En fait, un cas de force majeure ne doit pas rendre l’obligation simplement plus coûteuse, mais pratiquement impossible. Ainsi, si l’entrepreneur exige un prix supérieur pour poursuivre, c’est qu’il reconnaît implicitement qu’il pourrait respecter son obligation et qu’il ne s’agit donc pas d’un cas de force majeure. 

Pour plus d’information, notre page à ce sujet.

Quoi faire

S’il vous semble que l’augmentation qui vous est demandée n’est pas légitime, une des possibilités est de payer partiellement la facture, « avec réserve », c’est-à-dire en déduisant la partie litigieuse. C’est votre entrepreneur qui devra vous poursuivre pour récupérer la partie litigieuse. Toutefois, si vous retenez un montant d’argent vous risquez une hypothèque légale de la construction.

Attention aux Hypothèques légales

Dans des cas de mésententes avec votre entrepreneur tels des travaux mal effectués, vices de construction ou extras, si vous décidez de ne pas payer entièrement votre entrepreneur, vous risquez (même si vous êtes dans votre droit) de voir votre résidence grevée d’hypothèque légale. En effet, hypothèque légale de la construction (HLC) est un droit qui permet à une personne (l’entrepreneur ou ses sous-traitants généralement) ayant participé à des travaux de construction sur un bâtiment de pouvoir se payer à même la valeur dudit bâtiment en le vendant aux termes d’un processus judiciaire, entre autres options. 

Afin d’éviter cette situation, vous pouvez payer le montant total sous réserve ce qui veut dire que vous contestez le montant payé. Vous devez inscrire la mention « sous protêt » sur le chèque remis à votre entrepreneur. Vous pourrez ensuite envoyer une mise en demeure à votre entrepreneur pour réclamer la somme payée en trop.

Il s’agit cependant d’une option bien imparfaite, puisque rien ne garantit que vous pourrez revoir cet argent. Donc, s’il est question d’hypothèque légale, consultez un avocat spécialisé dans le domaine. 

Conclusion

En conclusion, si on vous réclame un prix élevé que convenu, il faut d’abord bien relire son contrat pour valider ce à quoi chacun s’était engagé, tout en gardant en tête qu’il est possible que certaines clauses soient contestables. 

Une fois le type de contrat précisé, il vous sera plus facile de vous faire une idée de la légitimité des justifications de l’entrepreneur. 

Si l’augmentation ne vous semble pas légale, il vous est tout à fait possible de retenir la partie contestée de la facture (évidemment, uniquement la partie que vous êtes justifié de contester, sans vengeance aucune), en laissant à votre entrepreneur le soin de confier le litige aux tribunaux. 

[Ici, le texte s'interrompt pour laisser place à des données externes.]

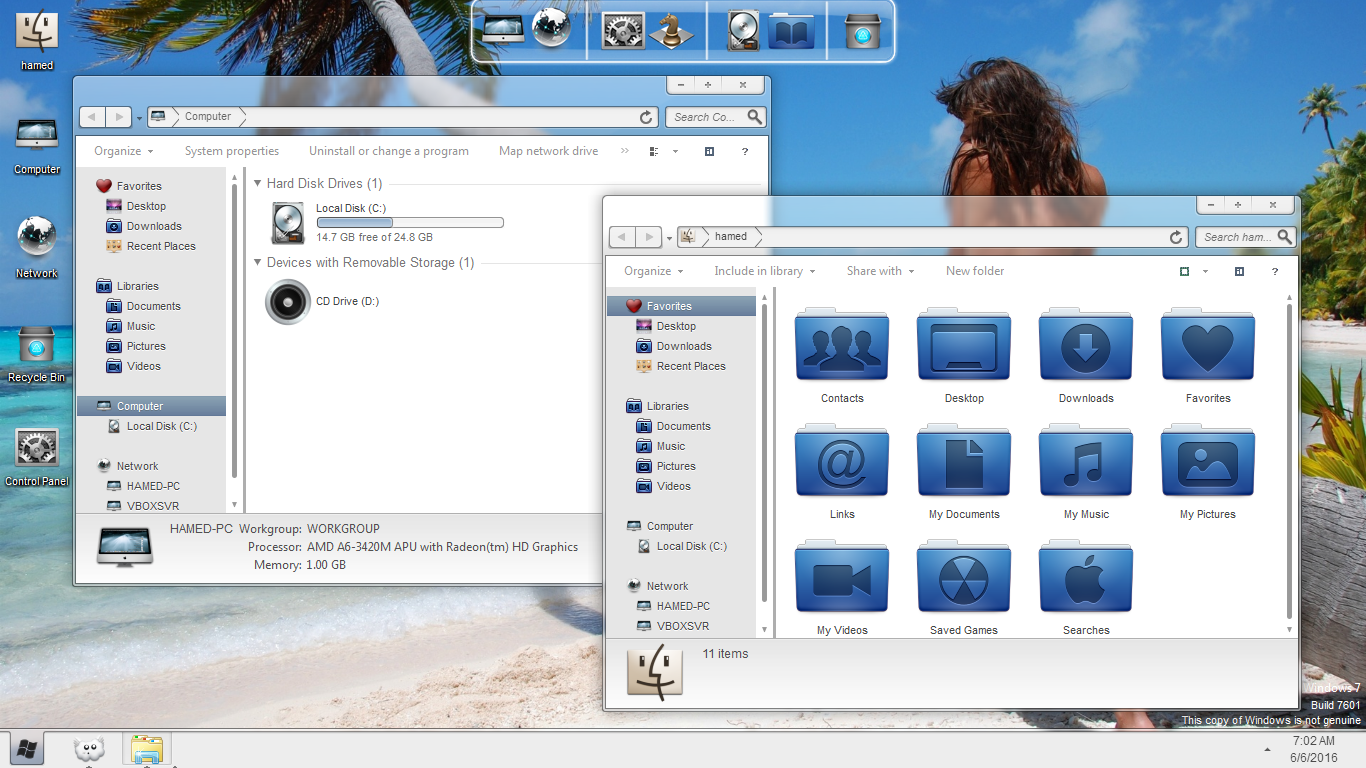Open the Downloads folder icon in hamed window
Screen dimensions: 1366x768
(x=1085, y=348)
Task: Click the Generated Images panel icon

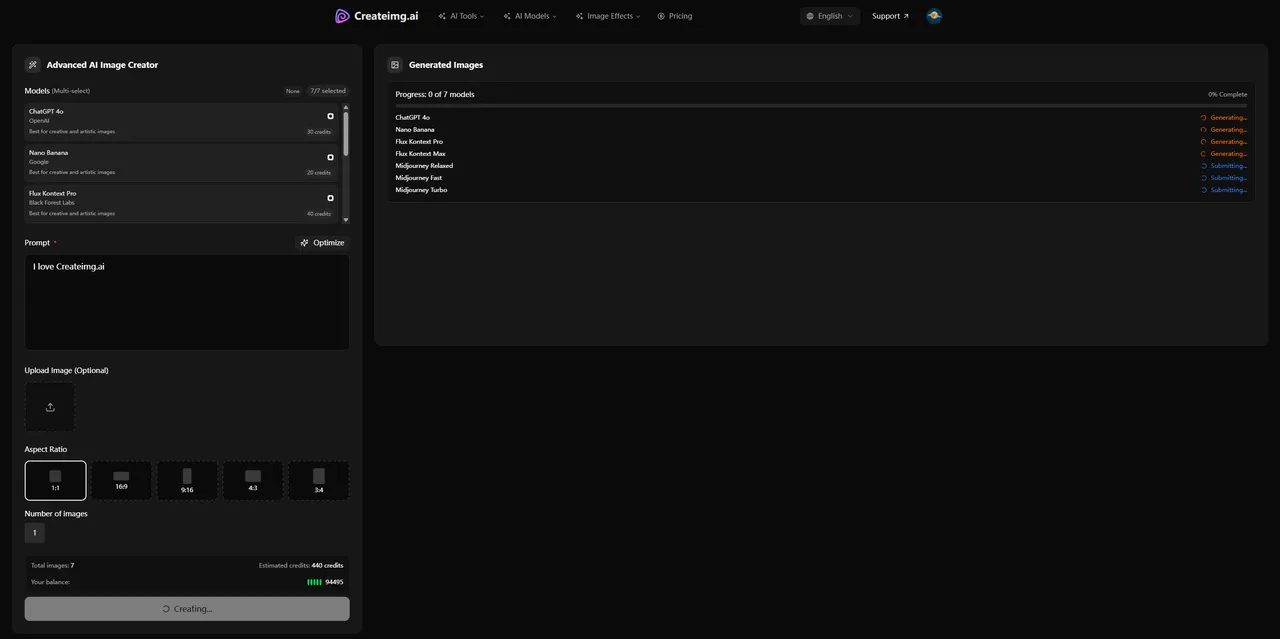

Néanmoins, vous risquez alors une hypothèque légale de la construction. Bien comprendre ce qu’est une hypothèque légale et comment elle pourrait vous affecter est essentiel avant de décider d’aller de l’avant. Notamment, cela affecte beaucoup moins ceux qui ont un petit solde hypothécaire que ceux qui doivent encore à la banque une part importante de la valeur de leur habitation. 

Dans tous les cas, s’il s’agit davantage d’un désaccord que d’une escroquerie, il est toujours préférable de tenter de s’entendre. 

Enfin, si vous vous entendez sur des modifications au contrat, veillez à conserver des traces écrites de ces modifications. 

N’hésitez pas à consulter un avocat.